One thing to consider: is my sentiment analysis providing meaningful information regarding my research question?

<br>

What kind of research questions can we address with this data?

In [None]:
# How many occurances of no and yes are in our tweets?

for t in df['tweets'][:10]:
  print(t.lower().count("no"), "mention(s) of NO and", t.lower().count("yes"), "mention(s) of YES")

In [None]:
# let's create two variables to explore trends in support/opposition
# notice anything fishy? You might or you might not...

df['num_yes'] = df['tweets'].str.lower().str.count("yes")
df['num_no'] = df['tweets'].str.lower().str.count('no')

df[['num_yes', 'num_no', 'tweets']].head(10)

At this stage, we need to make a few assumptions about our data to begin to examine our RQ...those assumptions might be:


*   records with more than 3 instances of NO and/or YES are likely voter guides
*   records with 0 instances of NO AND YES will require further examination (that we do not currently have time for). We can drop these cases.
*   records with equivalent NO and YES counts will also require further investigation and can be dropped for right now.
*   records with a higher NO count than YES count likely signal opposition to the proposition, and vice versa (this is not always the case and further investigation is required before we can make this kind of assumption)
*   Any others?






In [None]:
# Filtering out guides...

mask_not_guide = (df['num_no'] < 4) & (df['num_yes'] <4) & ((df['num_no'] + df['num_yes']) <4)

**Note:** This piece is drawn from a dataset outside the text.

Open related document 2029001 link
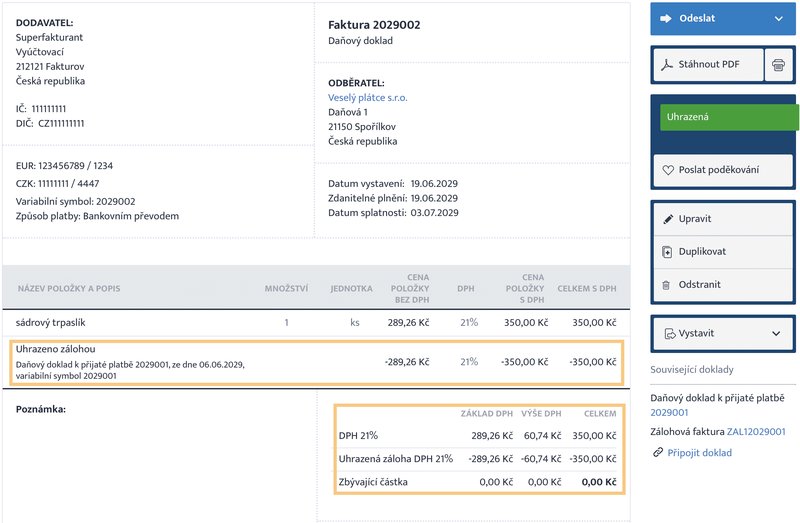The image size is (800, 523). pos(669,411)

# Filtering out cases that do not state support or opposition with YES/NO

mask_clear_position = (df['num_no'] > 0) | (df['num_yes'] > 0)

# Filtering out cases with no clear position

mask_unclear_position = (df['num_no'] == df['num_yes'])

mask = mask_not_guide & mask_clear_position & ~mask_unclear_position

df[mask].shape

(707, 14)

In [None]:
# any better?

df_new = df[mask]
df_new.head(10)

In [None]:
# let's create a new variable, "user_stance", to ID supporters and opposers based on our criteria

pd.set_option('mode.chained.assignment', None)

mask_support = df_new['num_no'] < df_new['num_yes']

df_new.loc[mask_support, 'user_stance'] = "Support"
df_new.loc[~mask_support, 'user_stance'] = "Oppose"

In [None]:
df_new[['tweets', 'user_stance']].head(10)

##3: Visualizing trends from content analysis

In [None]:
# aaaaand one more piece of housekeeping: let's create a field to identify our propositions
# pandas is loop averse...if anyone has any ideas for doing this operation more efficiently...please.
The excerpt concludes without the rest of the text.